= Lu Liangshu =

Chinese politician

Lu Liangshu (November 3, 1924 - January 4, 2017, 卢良恕), originally from Huzhou, Zhejiang Province, and born in Shanghai, was a specialist in wheat breeding and cultivation, agricultural science and technology advancement, an academician of the Chinese Academy of Engineering, and the former president of the Chinese Academy of Agricultural Sciences.

== Biography ==
In September 1943, Lu Liangshu enrolled in the Department of Agronomy at Jinling University. In January 1947, upon completing his Bachelor's Degree, he commenced employment as a technician in the Department of Wheat Crops at the old Central Agricultural Experimental Research Institute, specializing on wheat genetic breeding until January 1952. In January 1952, he was designated as an assistant researcher in the Department of Grain Crops at the East China Agricultural Science Research Institute, a position he held until January 1965. In September 1953, he became a member of the Chinese Communist Party (CCP). In January 1965, he joined the Jiangsu Branch of the Chinese Academy of Agricultural Sciences, where he held the position of Director until January 1980. In 1970, he organized and led the establishment of the Taihu Lake Modernization Scientific Experimental Base. In January 1980, he became President of the Jiangsu Agricultural Science Center until January 1982, and in the same year, he also served as President of the Jiangsu Agricultural Society until January 1982. In January 1980, he assumed the presidency of the Agricultural Science Center of Jiangsu Province (until January 1982), concurrently becoming the president of the Agricultural Society of Jiangsu Province (until January 1982), and also the vice-chairman of the Science and Technology Association of Jiangsu Province (until January 1983).

In January 1982, he was appointed President of the Chinese Academy of Agricultural Sciences (CAAS) until January 1987. In May 1983, he assumed the presidency of the China Association of Agricultural Science Societies, a position he held until January 1995. In October 1984, he simultaneously served as President of the Graduate School of the Chinese Academy of Agricultural Sciences (CAAS) until April 1988. In December, he assumed the role of Chairman of the Second Academic Degree Evaluation Committee of the CAAS until March 1989. He served as the director of the National Advisory Committee on Food and Nutrition from January 1993 to January 2009. In 1994, he was chosen as an Academician of the Chinese Academy of Engineering, and in June, he assumed the role of Vice-President of the Chinese Academy of Engineering until January 1999. In 1998, he assumed the role of director of the Advisory Panel of Agricultural Experts at the Chinese Academy of Agriculture.

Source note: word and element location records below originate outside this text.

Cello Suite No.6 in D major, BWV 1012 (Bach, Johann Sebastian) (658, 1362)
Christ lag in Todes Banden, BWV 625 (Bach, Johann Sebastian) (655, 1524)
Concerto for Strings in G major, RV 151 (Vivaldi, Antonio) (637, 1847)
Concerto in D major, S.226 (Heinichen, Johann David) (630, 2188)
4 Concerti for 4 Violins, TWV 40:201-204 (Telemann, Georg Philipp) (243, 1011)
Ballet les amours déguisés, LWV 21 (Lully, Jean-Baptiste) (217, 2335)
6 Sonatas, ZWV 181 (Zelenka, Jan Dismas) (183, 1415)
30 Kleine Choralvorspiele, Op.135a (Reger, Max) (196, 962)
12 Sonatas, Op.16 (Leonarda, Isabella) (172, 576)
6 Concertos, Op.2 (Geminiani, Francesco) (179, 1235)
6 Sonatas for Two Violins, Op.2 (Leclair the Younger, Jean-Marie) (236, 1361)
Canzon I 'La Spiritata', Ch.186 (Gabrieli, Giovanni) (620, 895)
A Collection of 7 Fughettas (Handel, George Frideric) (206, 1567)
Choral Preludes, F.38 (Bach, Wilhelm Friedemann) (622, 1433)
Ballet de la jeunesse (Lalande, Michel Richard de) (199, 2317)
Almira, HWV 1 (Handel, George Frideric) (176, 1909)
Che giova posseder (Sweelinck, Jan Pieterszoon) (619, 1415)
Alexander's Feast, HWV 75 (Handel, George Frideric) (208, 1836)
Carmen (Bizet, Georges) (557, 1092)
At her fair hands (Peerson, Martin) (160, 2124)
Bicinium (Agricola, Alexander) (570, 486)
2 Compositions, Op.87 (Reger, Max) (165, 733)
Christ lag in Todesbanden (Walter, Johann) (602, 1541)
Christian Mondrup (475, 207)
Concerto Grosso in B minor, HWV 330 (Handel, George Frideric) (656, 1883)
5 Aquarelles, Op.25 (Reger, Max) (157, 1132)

By 2004, he led the team tasked with formulating China's food and nutrition policy for the 2011-2020 period, coinciding with the era of the Comprehensive Moderately Well-off Society and the Food and Nutrition Development Program for a moderately affluent society (全面小康社会时期的食物与营养发展纲要). In January 2005, he held the position of deputy director of the Expert Advisory Committee at the Ministry of Agriculture. From January 2009 to January 2017, he held the position of honorary director of the National Advisory Committee on Food and Nutrition.

Lu Liangshu died at the age of 93 on January 4, 2017, in Beijing.